Actually I believe the meter is now defined in terms of a number of
wavelengths of a particular frequency of light, and the second in terms
of the speed of light (or maybe it's the second that is defined in
terms of a number of vibrations and the meter in terms of the speed of
light, I forget); the Coulomb is defined in terms of a quantity of
electrons. I believe the standard kilogram is the only 'base unit'
which is defined in terms of the qualities of a particular object
anymore. Does that mean we should have all the units stored in those
physical quantities? I think not.
Personally, I think storing all quantities in the same way is asking
for trouble with dynamic range. For example, capacitance is measured
for typical electronic components in units of picoFarads. If you store
it in units of Farads (which is what you get with 'whole' SI units),
you've just chopped 12 orders of magnitude off the upper range of what
you can represent with a particular floating-point number. If you're
using an underlying fixed-point type, the problem is even worse, and I
think that that should be a possible to do with a units library.

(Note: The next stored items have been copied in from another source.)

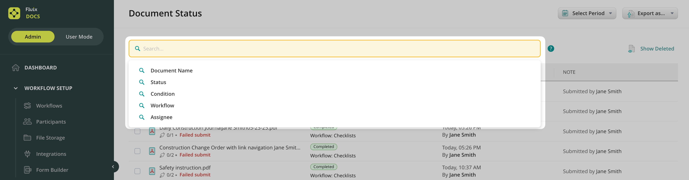The image size is (689, 180).
Task: Open File Storage in the sidebar
Action: point(50,138)
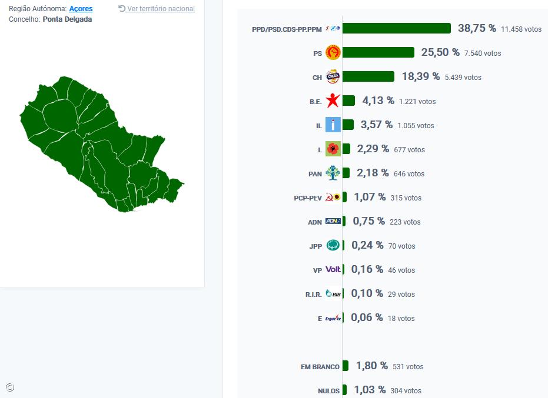
Task: Open the CHEGA party logo
Action: [x=333, y=76]
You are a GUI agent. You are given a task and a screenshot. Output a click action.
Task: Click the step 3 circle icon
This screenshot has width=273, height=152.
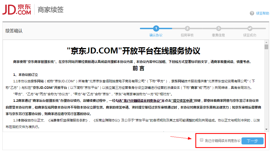coord(219,28)
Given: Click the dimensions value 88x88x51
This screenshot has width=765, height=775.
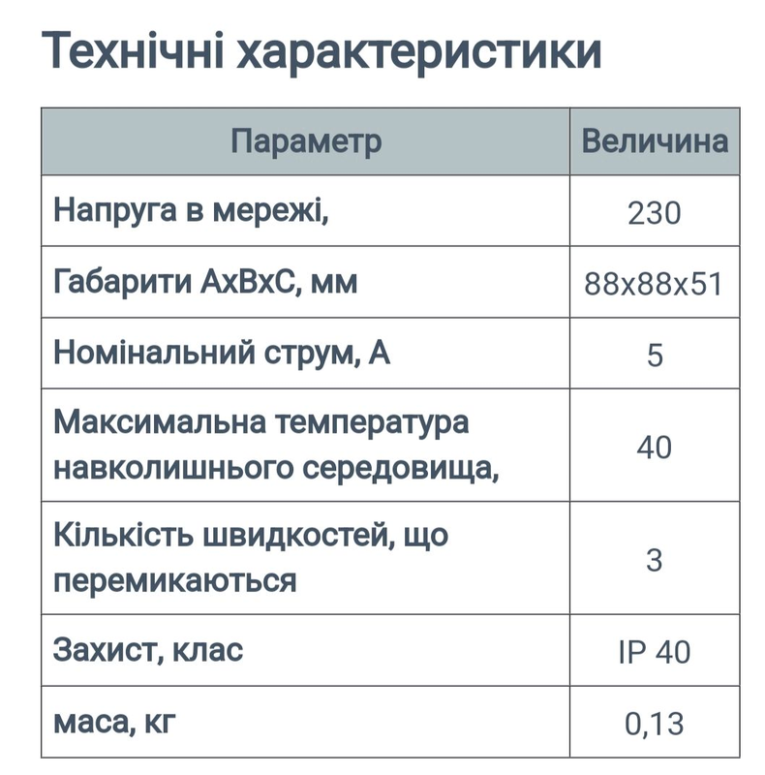Looking at the screenshot, I should tap(654, 284).
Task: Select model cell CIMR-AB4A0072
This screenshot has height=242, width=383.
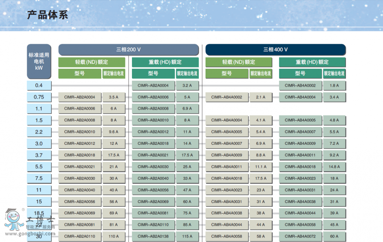Action: tap(300, 236)
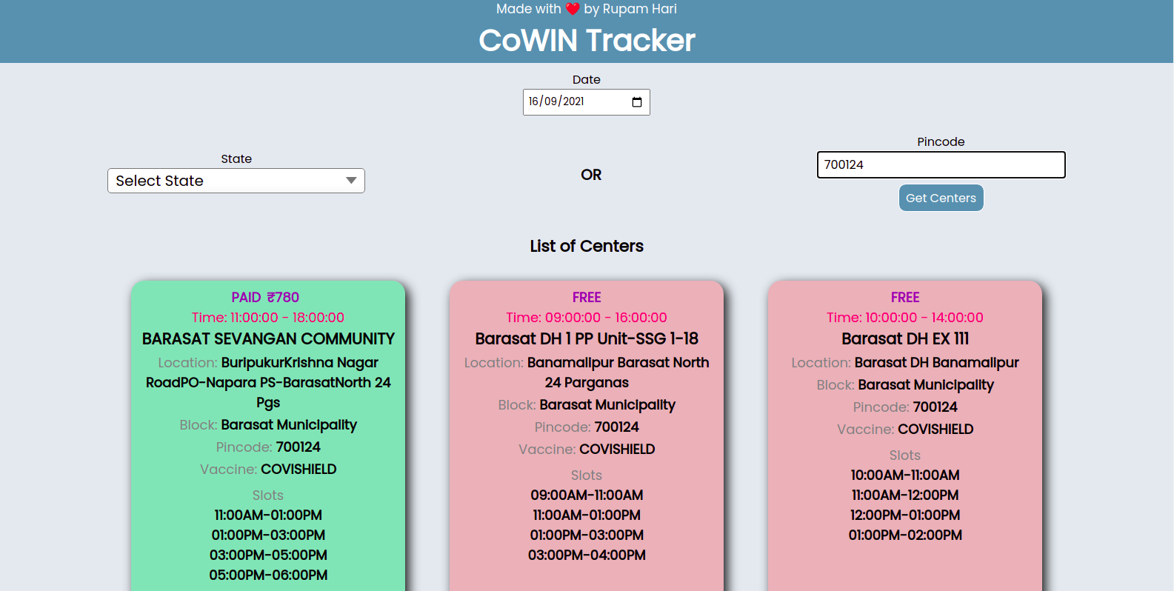The height and width of the screenshot is (591, 1174).
Task: Click the CoWIN Tracker title
Action: 587,41
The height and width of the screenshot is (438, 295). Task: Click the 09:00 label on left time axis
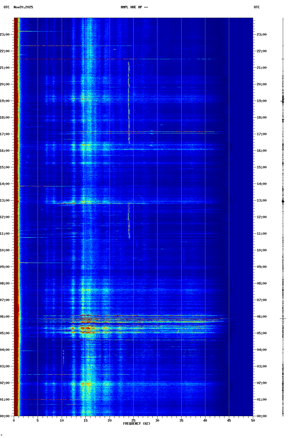click(x=5, y=267)
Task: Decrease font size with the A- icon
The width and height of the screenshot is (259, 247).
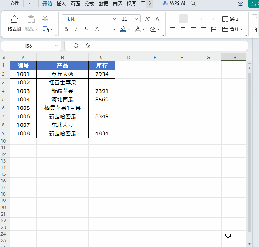Action: tap(158, 19)
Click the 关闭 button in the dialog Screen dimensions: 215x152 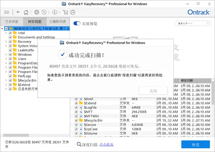tap(153, 91)
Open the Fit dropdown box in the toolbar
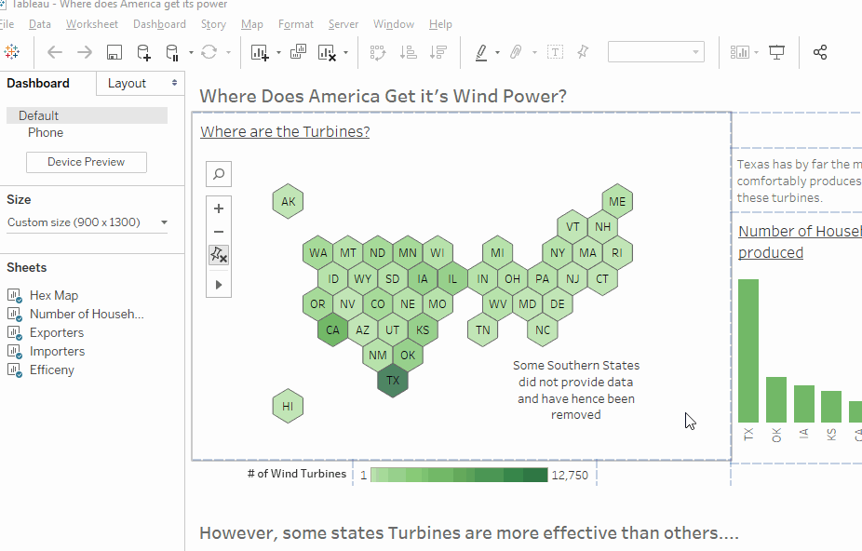Viewport: 862px width, 551px height. coord(656,52)
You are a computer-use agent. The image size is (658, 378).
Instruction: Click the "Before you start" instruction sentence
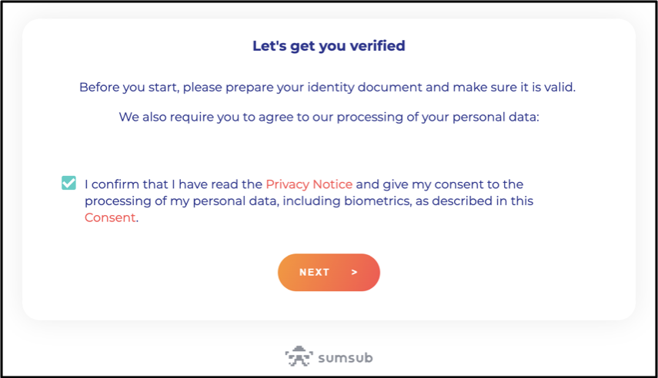(x=327, y=87)
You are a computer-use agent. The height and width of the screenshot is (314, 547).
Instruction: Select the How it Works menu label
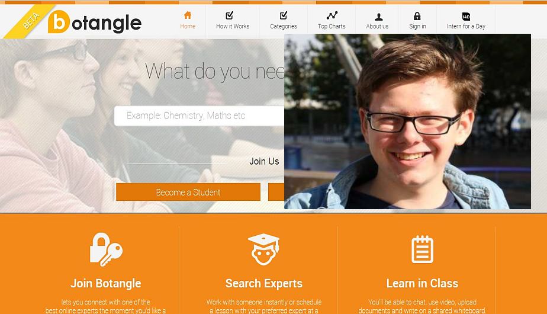233,26
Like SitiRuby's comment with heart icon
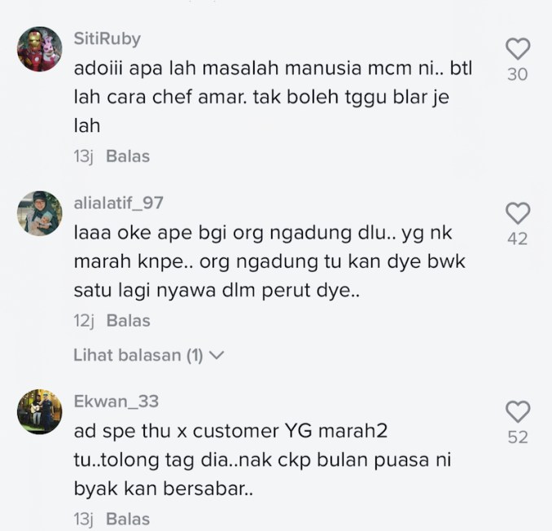Image resolution: width=552 pixels, height=531 pixels. [518, 49]
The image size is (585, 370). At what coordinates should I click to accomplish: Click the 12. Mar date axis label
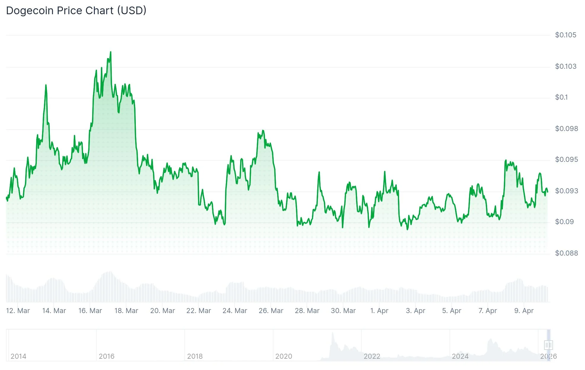click(18, 311)
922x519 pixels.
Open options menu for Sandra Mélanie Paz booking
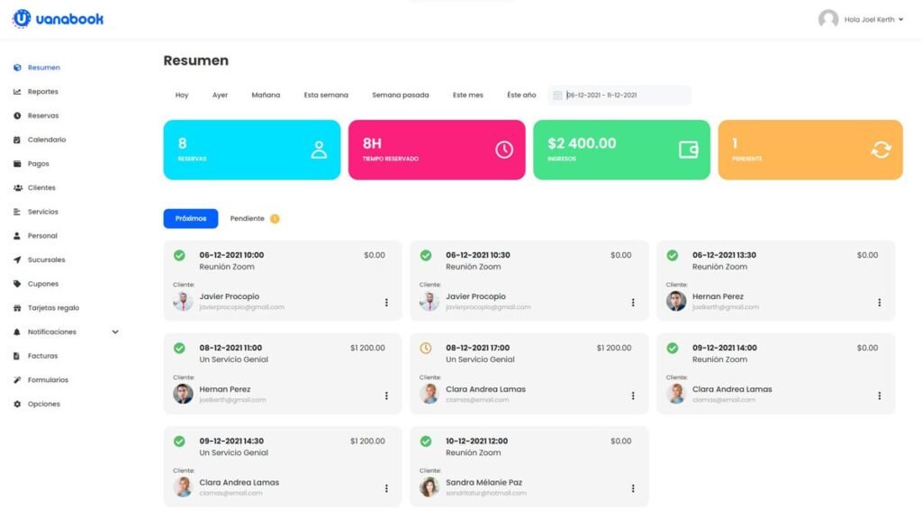click(x=633, y=489)
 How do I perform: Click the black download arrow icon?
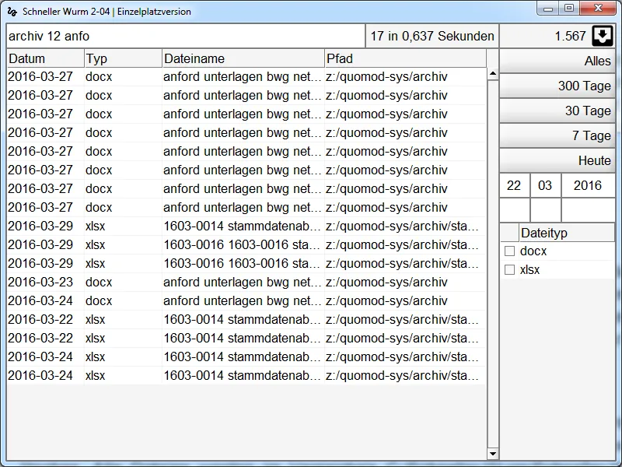tap(603, 36)
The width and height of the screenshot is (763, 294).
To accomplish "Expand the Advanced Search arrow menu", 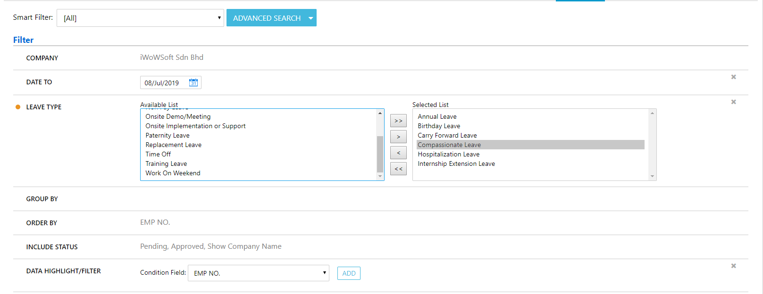I will tap(310, 18).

Likewise, in high-energy physics, one often works in a system of units
where h-bar = c = e = G = 1. The conversion factors between this system
and SI units can be very large.
I think a units library should allow the user to specify both the
dimensionality of units of a particular value *and* a base system to
use. The set of base systems would be extendable by the user, and would
specify the value of its base constants in terms of the SI units. Then
when operating on units with the same base system, no run-time overhead
is incurred; when operating on units with different base systems, the
compiler looks up the conversion constants and hopefully can reduce the
conversion to a single multiplication at compile time, invisible to the
user. Of course, a reasonable default for the base system to use would
be SI meters-kilograms-seconds.
George Heintzelman
georgeh_at_[hidden]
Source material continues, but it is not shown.